Edible Garden City’s Citizen Farm aims to feed the community with sustainable, safe, and locally-grown fresh food. Our model features an array of different farming systems which grow the best quality produce with the least amount of waste. Unlike traditional farms, our agricultural by-products are composted and upcycled into fertilizer, which goes back into nourishing the soil and plants.
Together with two other farms located in Funan mall and Raffles City, we supply fresh produce harvested within a day to over 70 restaurants weekly.
The bulk of the leafy greens grown on the urban farm are grown in decommissioned shipping containers, using an indoor hydroponics set up. (Photo credits: Edible Garden City)
CORPUS: What are your insights and experiences with regard to trends in urban farming across Asia?
SARAH RODRIGUEZ: For Edible Garden City, we will be focusing on the therapeutic benefits of gardening. Research has found that gardening can help to lower stress levels, and we are looking at ways to lower the barriers to gardening and making it accessible to everyone.

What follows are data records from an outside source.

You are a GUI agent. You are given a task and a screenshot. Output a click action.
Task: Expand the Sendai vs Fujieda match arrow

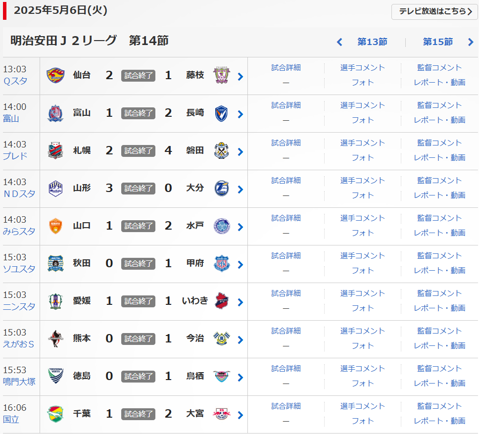tap(240, 76)
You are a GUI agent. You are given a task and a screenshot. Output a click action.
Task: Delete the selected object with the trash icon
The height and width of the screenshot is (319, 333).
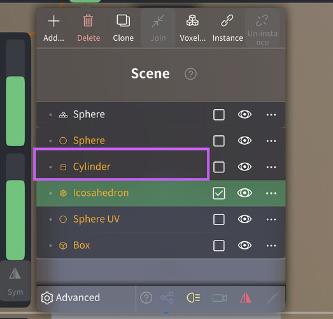pyautogui.click(x=89, y=28)
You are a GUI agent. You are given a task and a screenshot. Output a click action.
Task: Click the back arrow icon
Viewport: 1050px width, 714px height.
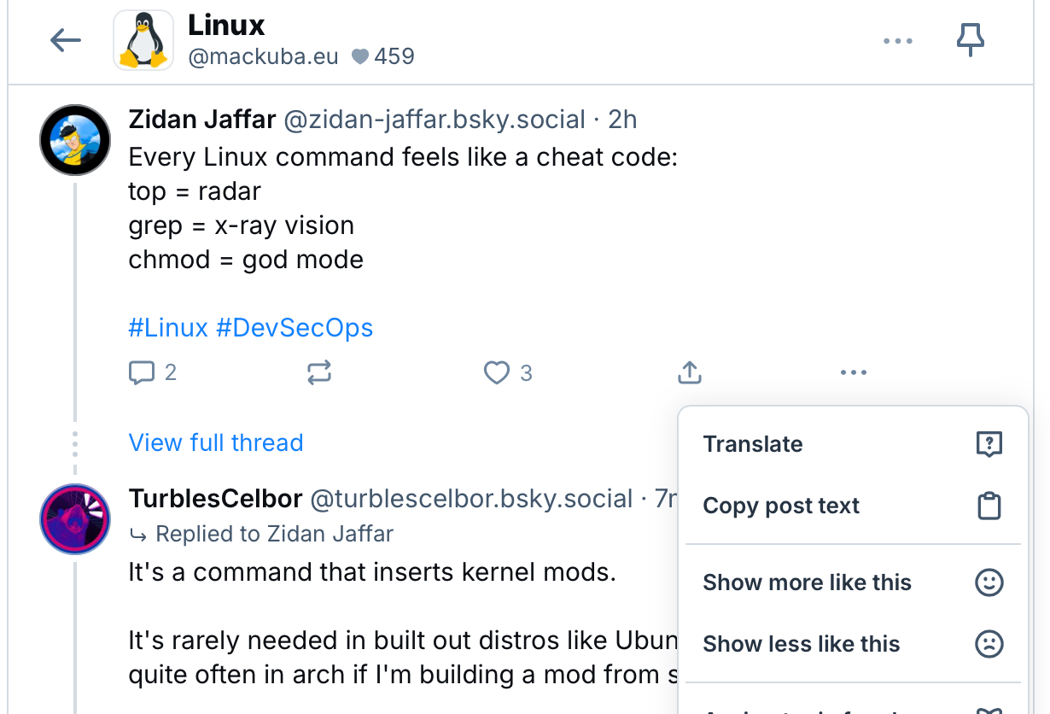point(66,40)
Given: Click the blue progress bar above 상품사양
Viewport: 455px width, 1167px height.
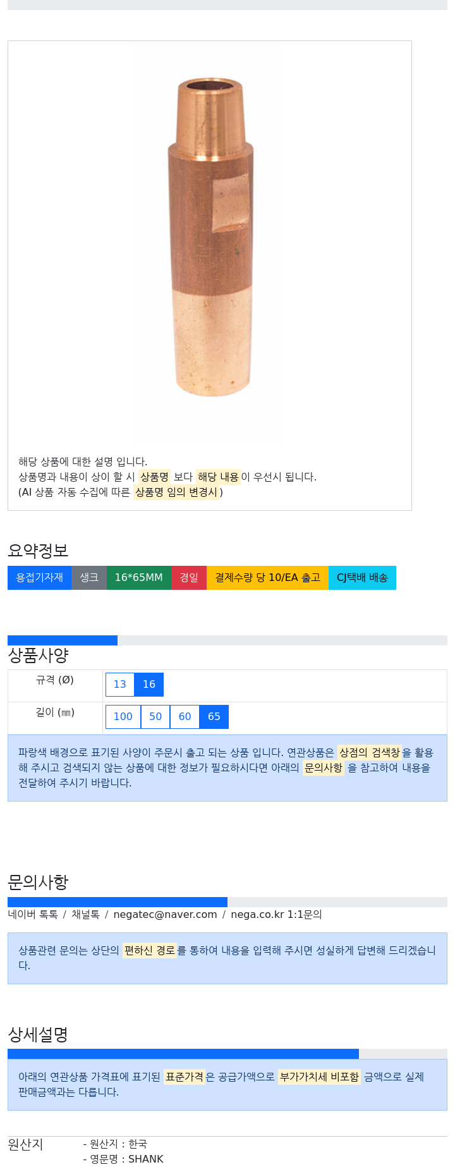Looking at the screenshot, I should (63, 640).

In Hong Kong SAR, where the city area is densely populated, a company called Rooftop Republic has made use of rooftop spaces for urban farming and invited companies and communities to join in the farming activities under Corporate Social Responsibility projects.
CORPUS: What is the future of urban farming and what needs to be done to make it even more successful?
SARAH RODRIGUEZ: We urge architects and developers to consider incorporating urban farming right from the start in their blueprints when they are designing public spaces and commercial buildings. Many of the urban farms we’ve built were retrofitted after the completion of construction.
For example, for our newest project – the Edible Garden located in Funan mall – we were able to bring in climate control systems and other new ideas, as these were incorporated into the design by the developer.
For urban farming to be even more successful, I think education is important. We need to bring this concept of sustainable farming into schools and teach the importance and benefits of home-growing and food security to kids.